コーヒー&シガレッツのわたふぁのレビュー・感想・評価

コーヒー&シガレッツ(2003年製作の映画)
4.0
全盛期のスティーブ・クーガンが見たくなって数年ぶりにコーヒー&シガレッツ。
やっぱり彼の《いとこ同士?》が中でも好きだ。ハリウッドの売れっ子とそうじゃない人の会話だけど、売れっ子クーガンが調子に乗ってエラそうに対応していると、最後には立場が逆転するというお話。電話の相手の“スパイク”が、スパイク・リーではなくスパイク・ジョーンズだとわかってから手の平を返しても、遅い。

全11話。コーヒーとタバコと、市松模様が共通アイテムのオムニバス。初対面で待ち合わせした者同士、血の繋がりがある者同士、客と店員などの関係がそれぞれある2〜3人の他愛ない会話。

お金をかけずに、なんとシンプルで無駄のないクールな作品をジャームッシュは作ったものか。86年から撮って03年に完成してるということから、映画を商業的ではなく趣味的に作っていることがわかる。贅沢。
お金がかかっているのは恐らくギャランティーの面だけ。ワンシチュエーションで、定点カメラも3台程で撮影クルーも少なくていいからすごい。

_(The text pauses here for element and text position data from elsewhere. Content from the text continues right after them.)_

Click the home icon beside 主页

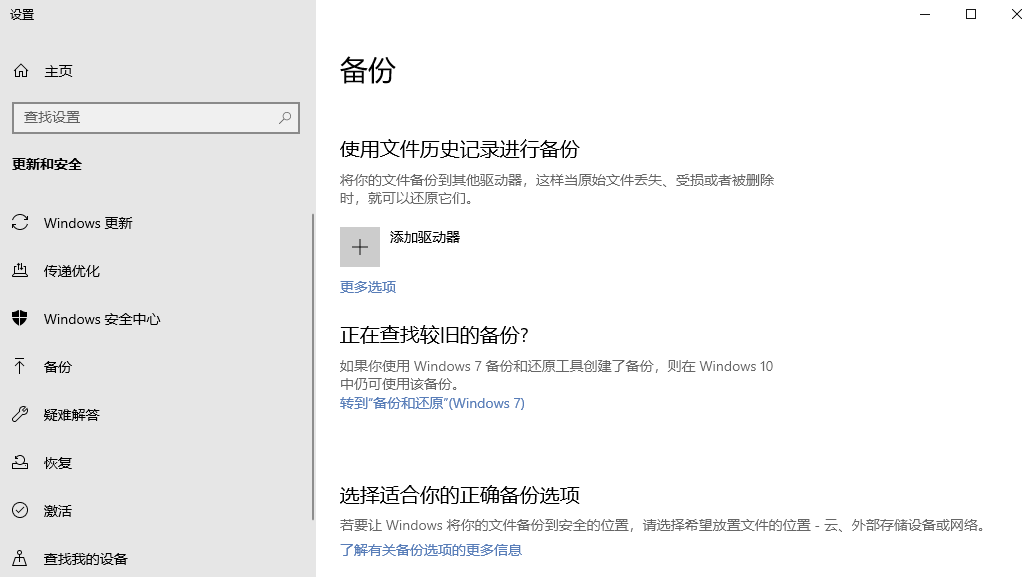(x=20, y=71)
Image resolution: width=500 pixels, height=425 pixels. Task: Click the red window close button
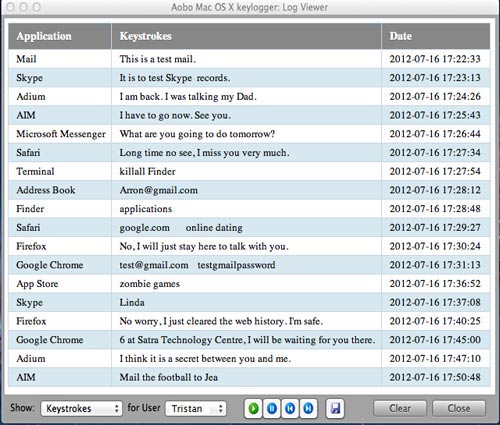point(11,7)
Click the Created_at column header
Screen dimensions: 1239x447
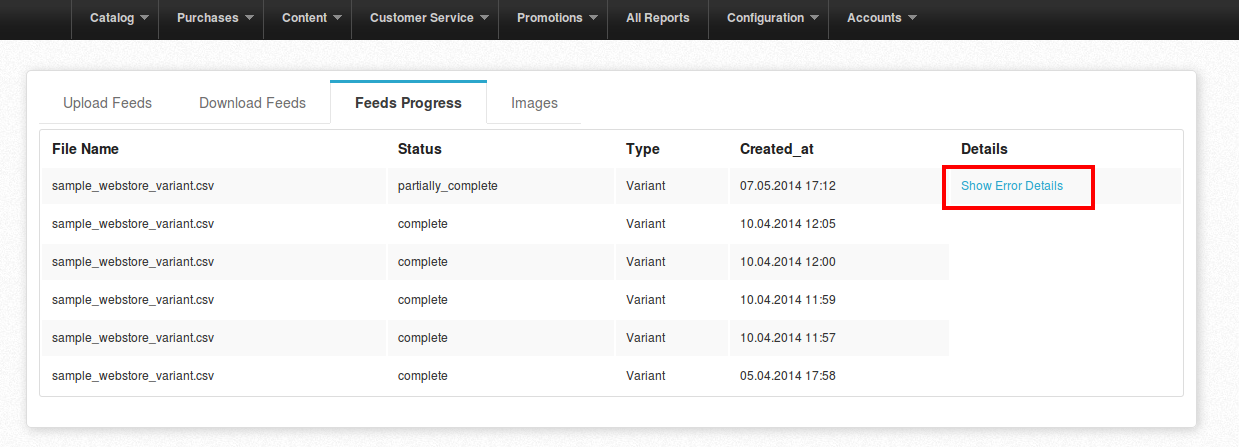[776, 149]
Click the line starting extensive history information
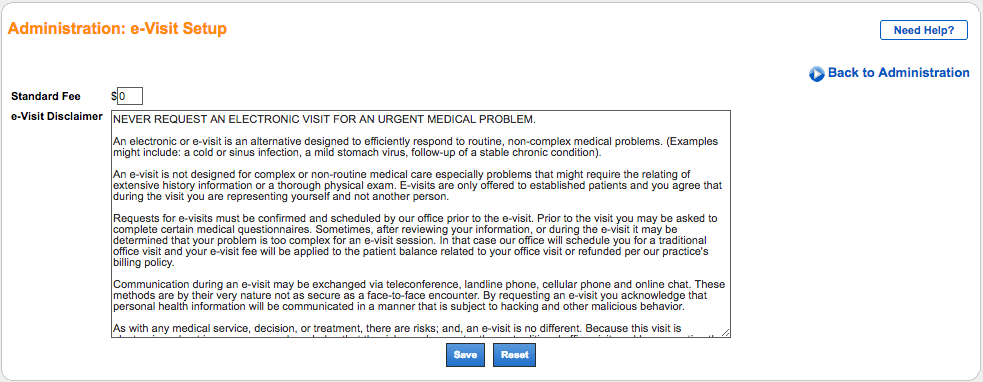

それぞれのコーヒーは、エスプレッソなのか、薄めのアメリカンなのか。濃さや注文するカップの大きさからも、2人の間柄が見えてくる。
ケイト・ブランシェットが一人二役を演じた《いとこ同士》では、“エスプレッソを大きめのカップで”と注文していて、2年ぶりだから積もる話もあるよね...と思いきや、その量を後悔するほど楽しくない時間となっていた。

イギーポップとトムウェイツの場合は、コーヒーがぬるくてマズそうだった。待ち合わせに早く来たイギーが、たっぷりポットごと注文してしまっていて、遅れてきたトムもそれを飲まざるを得ない状況には笑う。このエピソードは特に、画づらが強烈。